The channel on September 21, 1983 aired the Italian film Duck with Orange Sauce, replacing Far from the Madding Crowd 24 hours before its airing. Owing to the film's high quality, it was reprogrammed to October (it ended up airing on October 19). Upon the airing of the Italian film, erroneously considered to be a pornographic title, some of its scenes and dialogue caused a high amount of phone calls to RTP. Luís Andrade (who would effectively become director of programming on October 17) announced at the end of the film that it was a last-minute replacement and that a report was already underway to find the responsabilities. The following day, RTP's management council issued an announcement saying that they considered the film to be "inappropriate" to air on its channels and that "severe disciplinary measures" would be applied. According to Expresso, 18 phone calls were received against the film, while 48 were against Luís Andrade. The film's distributor profited from the situation and put it into circulation again the following week at the Hollywood cinema in Alvalade. For years, it was believed that the film aired incomplete on RTP, with a blank screen being shown for minutes; an off-air VHS recording was unearthed in 2026, coupled with the channel's running order for that day, it was revealed that the movie ran for 101 minutes (the official length) divided into four parts, with the recording reaching the end of the film. Another false memory exists regarding the announcement, which some people believed to last a few minutes, when, actually, it ran for thirty seconds. The council's announcement would not be released to the press until the following day.

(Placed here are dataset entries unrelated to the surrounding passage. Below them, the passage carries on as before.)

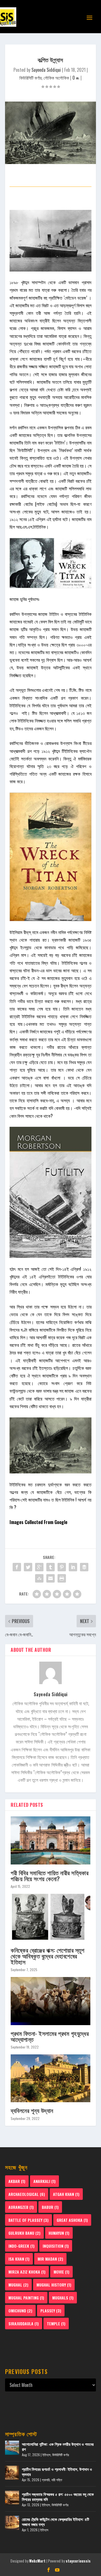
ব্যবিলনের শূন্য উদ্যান (32, 2110)
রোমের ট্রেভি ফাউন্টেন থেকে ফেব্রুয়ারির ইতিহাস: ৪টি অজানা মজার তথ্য (55, 2521)
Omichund (20, 2311)
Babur (50, 2207)
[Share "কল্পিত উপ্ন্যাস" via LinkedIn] (73, 1567)
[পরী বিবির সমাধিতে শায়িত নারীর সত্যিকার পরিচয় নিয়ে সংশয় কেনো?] (50, 1840)
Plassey (50, 2311)
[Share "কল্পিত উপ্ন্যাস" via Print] (61, 1578)
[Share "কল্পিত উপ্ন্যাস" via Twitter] (28, 1567)
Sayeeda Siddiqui (46, 69)
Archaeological (26, 2194)
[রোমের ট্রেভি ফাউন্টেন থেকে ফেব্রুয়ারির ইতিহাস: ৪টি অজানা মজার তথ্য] (12, 2523)
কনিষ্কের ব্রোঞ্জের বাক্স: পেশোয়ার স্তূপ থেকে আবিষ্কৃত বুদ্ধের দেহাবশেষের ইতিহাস (47, 1956)
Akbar (16, 2181)
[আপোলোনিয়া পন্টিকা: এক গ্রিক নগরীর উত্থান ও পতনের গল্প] (12, 2448)
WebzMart (37, 2561)
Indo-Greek (21, 2246)
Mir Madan (50, 2259)
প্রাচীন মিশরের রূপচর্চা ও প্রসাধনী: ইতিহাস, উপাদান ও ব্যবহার (57, 2471)
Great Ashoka (72, 2220)
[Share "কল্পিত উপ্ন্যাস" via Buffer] (84, 1567)
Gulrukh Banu (24, 2233)
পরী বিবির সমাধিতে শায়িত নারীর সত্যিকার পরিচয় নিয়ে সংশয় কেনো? (49, 1875)
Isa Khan (18, 2259)
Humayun (59, 2233)
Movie (61, 2272)
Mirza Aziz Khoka (26, 2272)
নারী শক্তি (56, 2479)
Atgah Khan (66, 2194)
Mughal (18, 2285)
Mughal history (53, 2285)
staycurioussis (78, 2561)
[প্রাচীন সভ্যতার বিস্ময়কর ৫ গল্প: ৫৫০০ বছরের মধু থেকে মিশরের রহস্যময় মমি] (12, 2498)
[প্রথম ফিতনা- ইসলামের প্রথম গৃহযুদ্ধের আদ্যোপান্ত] (50, 2001)
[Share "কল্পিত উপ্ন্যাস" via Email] (50, 1578)
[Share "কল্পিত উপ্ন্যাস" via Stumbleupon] (39, 1578)
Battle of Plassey (28, 2220)
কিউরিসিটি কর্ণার (30, 77)
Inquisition (56, 2246)
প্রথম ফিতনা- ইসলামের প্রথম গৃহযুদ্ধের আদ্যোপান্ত (50, 2036)
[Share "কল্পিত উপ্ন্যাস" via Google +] (39, 1567)
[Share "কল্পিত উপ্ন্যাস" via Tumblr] (50, 1567)
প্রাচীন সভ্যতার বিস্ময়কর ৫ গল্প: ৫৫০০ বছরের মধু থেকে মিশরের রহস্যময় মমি (58, 2496)
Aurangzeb (21, 2207)
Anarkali (44, 2181)
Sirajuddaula (23, 2323)
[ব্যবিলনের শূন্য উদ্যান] (50, 2078)
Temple (56, 2323)
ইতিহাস (46, 2454)
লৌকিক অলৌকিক (56, 77)
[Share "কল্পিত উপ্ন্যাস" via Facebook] (16, 1567)
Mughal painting (26, 2298)
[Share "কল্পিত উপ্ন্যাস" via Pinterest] (61, 1567)
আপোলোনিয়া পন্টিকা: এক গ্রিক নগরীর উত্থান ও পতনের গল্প (58, 2446)
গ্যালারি (46, 2479)
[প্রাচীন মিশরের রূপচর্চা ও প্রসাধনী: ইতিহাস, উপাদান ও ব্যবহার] (12, 2473)
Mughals (63, 2298)
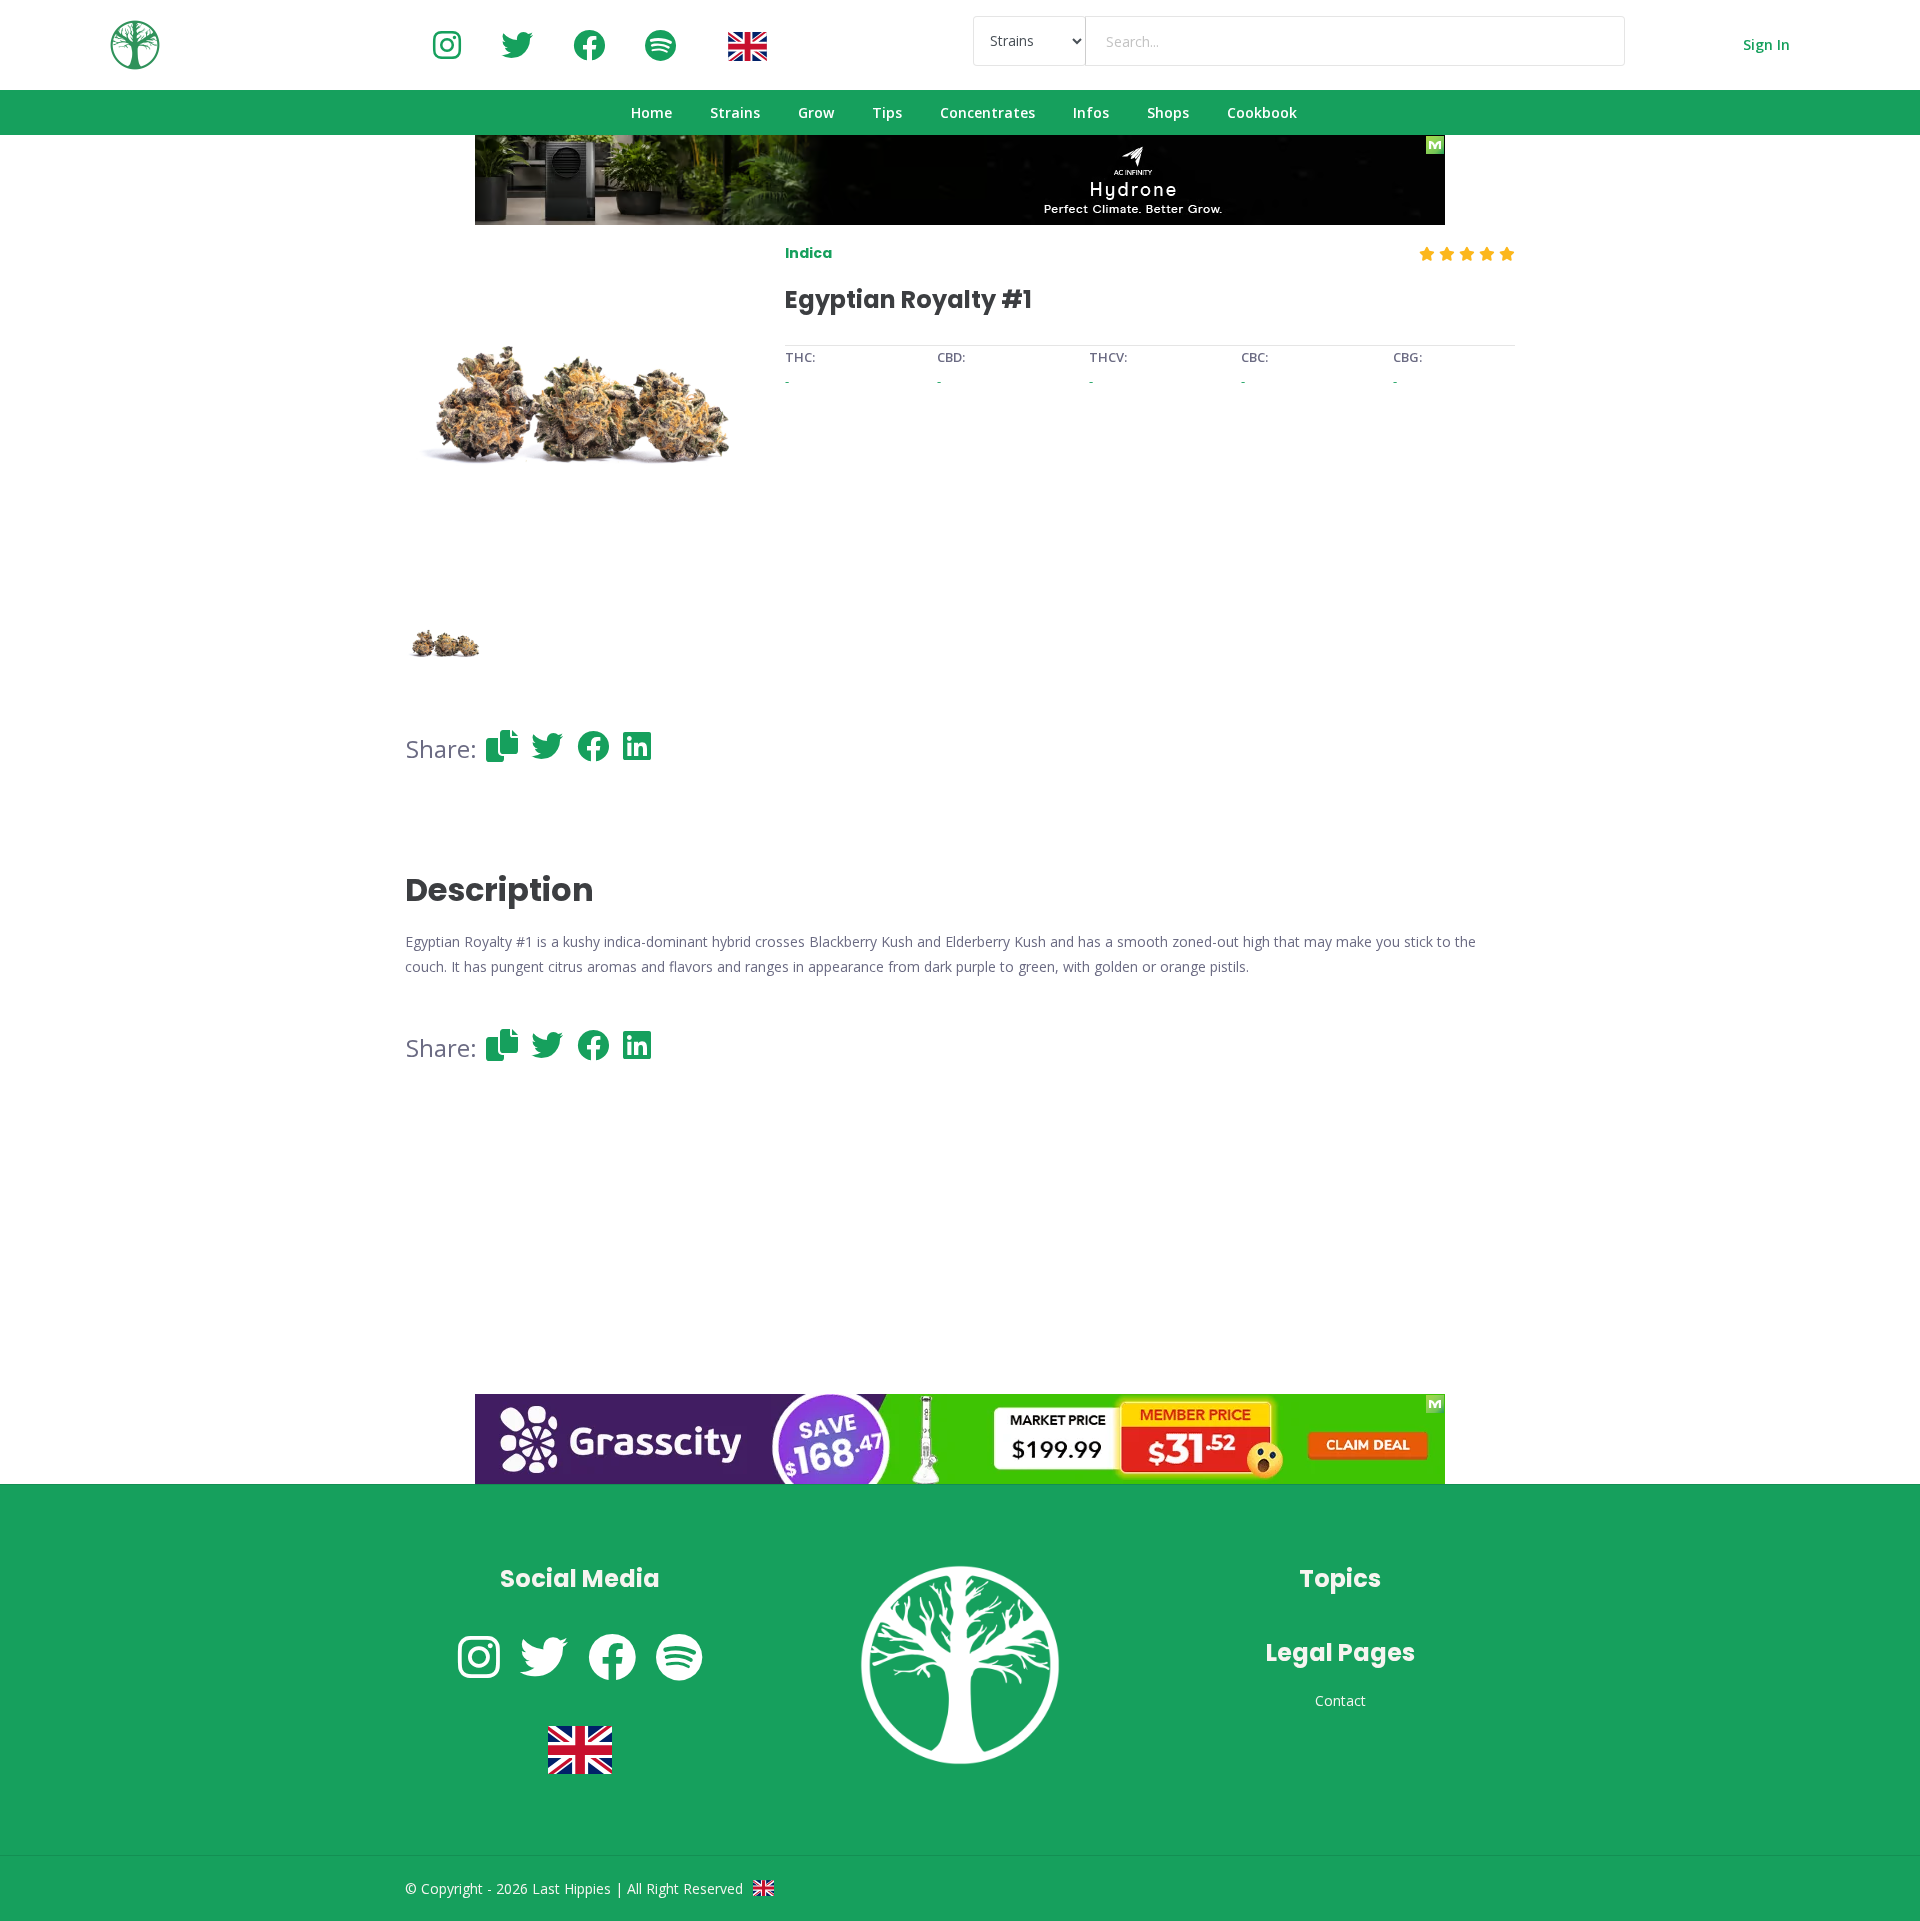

In 1988, Herman José's Humor de Perdição was put under fire because of the Historical Interviews series of sketches presenting an interview to Elizabeth of Portugal.

In 1995, Catholic groups and Rádio Renascença put RTP under pressure for airing the infamous "Last Supper" special edition of Herman ZAP. As a result, it and Parabéns were both pulled.